The Franco-Prussian War or Franco-German War, often referred to in France as the War of 1870, was a conflict between the Second French Empire (and later, the Third French Republic) and the German states of the North German Confederation led by the Kingdom of Prussia.
Lasting from 19 July 1870 to 28 January 1871, the conflict was caused primarily by France’s determination to restore its dominant position in continental Europe, which it had lost following Prussia’s crushing victory over Austria in 1866.
According to some historians, Prussian chancellor Otto von Bismarck deliberately provoked the French into declaring war on Prussia in order to draw four independent southern German states – Baden, Württemberg, Bavaria and Hesse-Darmstadt – into an alliance with the North German Confederation dominated by Prussia. Some historians contend that Bismarck exploited the circumstances as they unfolded. None, however, dispute the fact that Bismarck must have recognised the potential for new German alliances, given the situation as a whole.
France mobilised its army on 15 July 1870, leading the North German Confederation to respond with its own mobilisation later that day. On 16 July 1870, the French parliament voted to declare war on Prussia, and the declaration of war was delivered to Prussia three days later. French forces invaded German territory on 02 August. The German coalition mobilised its troops much more effectively than the French and invaded northeastern France on 04 August. The German forces were superior in numbers, had better training and leadership and made more effective use of modern technology, particularly railways and artillery.

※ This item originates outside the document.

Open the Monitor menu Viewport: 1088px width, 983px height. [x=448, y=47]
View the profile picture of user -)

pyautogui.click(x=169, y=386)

A series of swift Prussian and German victories in eastern France, culminating in the Siege of Metz and the Battle of Sedan, saw French Emperor Napoleon III captured and the army of the Second Empire decisively defeated. A Government of National Defence declared the Third French Republic in Paris on 04 September and continued the war for another five months; the German forces fought and defeated new French armies in northern France. The French capital, Paris, was besieged and fell on 28 January 1871, after which a revolutionary uprising called the Paris Commune seized power in the city and held it for two months, until it was bloodily suppressed by the regular French army at the end of May 1871.
The German states proclaimed their union as the German Empire under the Prussian king Wilhelm I and Chancellor Bismarck. They finally united most of Germany as a nation-state (Austria was excluded). The Treaty of Frankfurt of 10 May 1871 gave Germany most of Alsace and some parts of Lorraine, which became the Imperial territory of Alsace-Lorraine (Reichsland Elsaß-Lothringen).
The German conquest of France and the unification of Germany upset the European balance of power that had existed since the Congress of Vienna in 1815, and Bismarck maintained great authority in international affairs for two decades.
French determination to regain Alsace-Lorraine and fear of another Franco-German war, along with British apprehension about the balance of power, became factors in the causes of World War I.